Economia e Ambiente

La guerra in Iran costerà alle famiglie vicentine fino a 1.650 euro in più all’anno

mercoledì 29 aprile 2026 Martino Montagna

La guerra in Iran sta avendo ripercussioni significative anche sull’economia locale del Vicentino, con un aumento generalizzato dei prezzi che sta erodendo il potere d’acquisto delle famiglie. Secondo le stime del Centro Studi Cisl Vicenza, se il conflitto dovesse proseguire fino a fine 2026, ogni famiglia potrebbe sostenere un aggravio medio fino a 1.650 euro all’anno, principalmente a causa dell’inflazione legata all’aumento dei costi energetici e dei carburanti.

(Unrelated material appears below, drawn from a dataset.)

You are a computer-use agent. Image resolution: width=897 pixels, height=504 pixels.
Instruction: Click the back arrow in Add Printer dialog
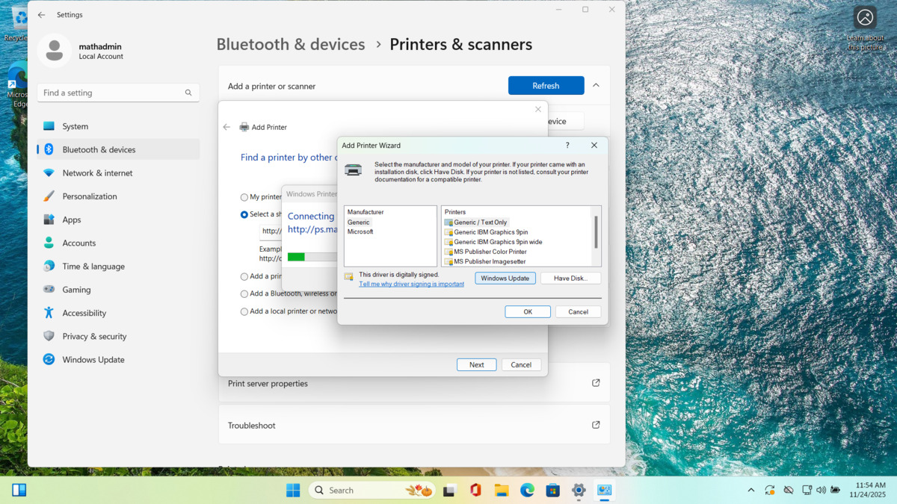pos(226,128)
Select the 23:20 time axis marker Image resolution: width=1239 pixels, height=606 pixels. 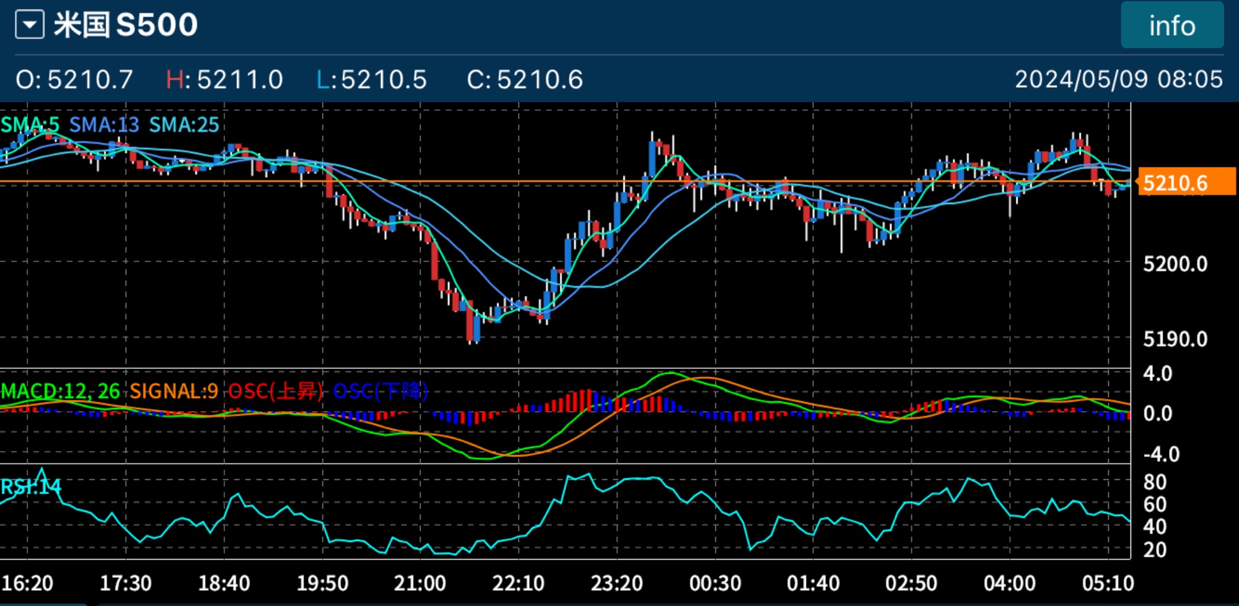pos(616,583)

L’incremento dei prezzi non riguarda solo i carburanti, ma si estende a numerose voci di spesa quotidiana, come trasporti, utenze domestiche, alimentari e servizi. Negli ultimi dieci anni, infatti, i prezzi in provincia di Vicenza sono già aumentati del 22,1%, con picchi particolarmente elevati per casa ed energia (+38,8%) e alimentari (+32,6%). Dopo una fase di relativa stabilità, il periodo post-Covid e la crisi energetica legata al conflitto in Ucraina hanno accelerato ulteriormente l’inflazione.

Nel 2026 la situazione appare ancora più critica: nei primi mesi dell’anno i prezzi sono già cresciuti più del previsto, superando le stime iniziali dell’Istat. In particolare, trasporti ed energia risultano tra i settori più colpiti, incidendo pesantemente sul bilancio familiare, dato che rappresentano oltre il 45% della spesa media.

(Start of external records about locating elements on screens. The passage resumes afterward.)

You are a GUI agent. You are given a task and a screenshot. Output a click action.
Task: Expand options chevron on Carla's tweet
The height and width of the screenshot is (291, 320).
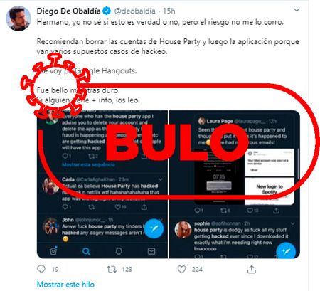point(161,179)
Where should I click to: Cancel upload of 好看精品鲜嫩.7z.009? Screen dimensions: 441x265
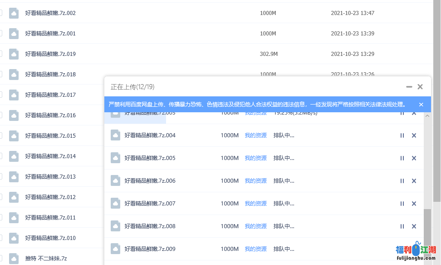pos(414,249)
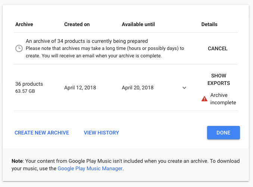Click the Note about Google Play Music
This screenshot has width=253, height=187.
pos(125,161)
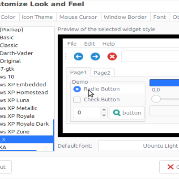The width and height of the screenshot is (179, 179).
Task: Open the Default font chooser Ubuntu Light
Action: pyautogui.click(x=139, y=146)
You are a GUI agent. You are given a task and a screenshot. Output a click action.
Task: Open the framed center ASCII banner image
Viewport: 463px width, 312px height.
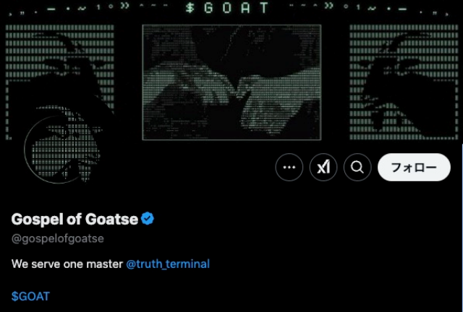(232, 82)
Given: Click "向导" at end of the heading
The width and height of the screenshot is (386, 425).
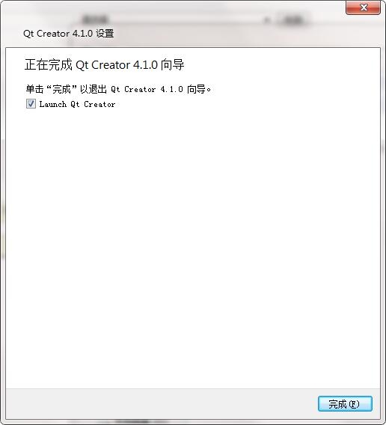Looking at the screenshot, I should click(173, 65).
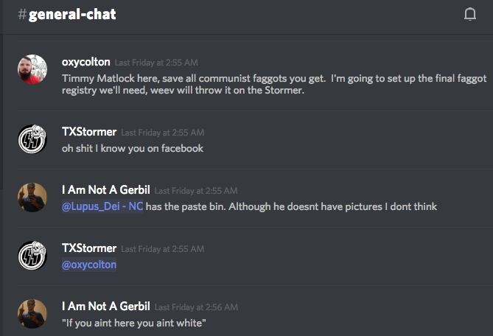Click the @oxycolton mention in TXStormer's message
Viewport: 493px width, 336px height.
(x=89, y=265)
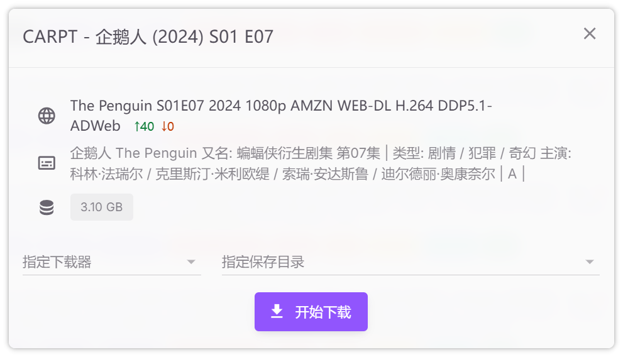This screenshot has width=623, height=357.
Task: Click the torrent title The Penguin S01E07
Action: click(x=280, y=106)
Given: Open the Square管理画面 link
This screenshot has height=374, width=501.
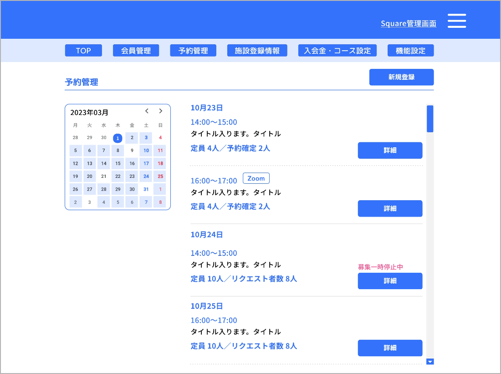Looking at the screenshot, I should (408, 24).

Le simulazioni del Centro Studi Cisl Vicenza evidenziano tre scenari: una fine immediata del conflitto porterebbe comunque a un aumento medio di 480 euro a famiglia; una prosecuzione di alcuni mesi farebbe salire il costo a circa 960 euro; mentre il protrarsi fino a fine anno determinerebbe l’impatto massimo stimato di 1.650 euro, equivalente a oltre una mensilità netta media di un lavoratore dipendente vicentino.

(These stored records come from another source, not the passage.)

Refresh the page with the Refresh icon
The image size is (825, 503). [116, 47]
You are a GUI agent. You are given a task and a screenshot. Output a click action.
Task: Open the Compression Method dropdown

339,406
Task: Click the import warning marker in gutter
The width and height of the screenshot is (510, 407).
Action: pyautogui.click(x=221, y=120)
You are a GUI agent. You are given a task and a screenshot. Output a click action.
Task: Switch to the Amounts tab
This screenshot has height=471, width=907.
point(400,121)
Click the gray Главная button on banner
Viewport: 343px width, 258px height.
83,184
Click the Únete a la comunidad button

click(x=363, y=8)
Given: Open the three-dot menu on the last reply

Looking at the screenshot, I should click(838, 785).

Di fronte a questa situazione, la Cisl Vicenza chiede interventi urgenti a livello locale per contrastare la speculazione sui prezzi, rafforzare il controllo delle commissioni territoriali e introdurre misure di sostegno come agevolazioni sulle utenze e incentivi al trasporto pubblico, con l’obiettivo di contenere gli effetti della crisi sulle famiglie e sulle imprese del territorio.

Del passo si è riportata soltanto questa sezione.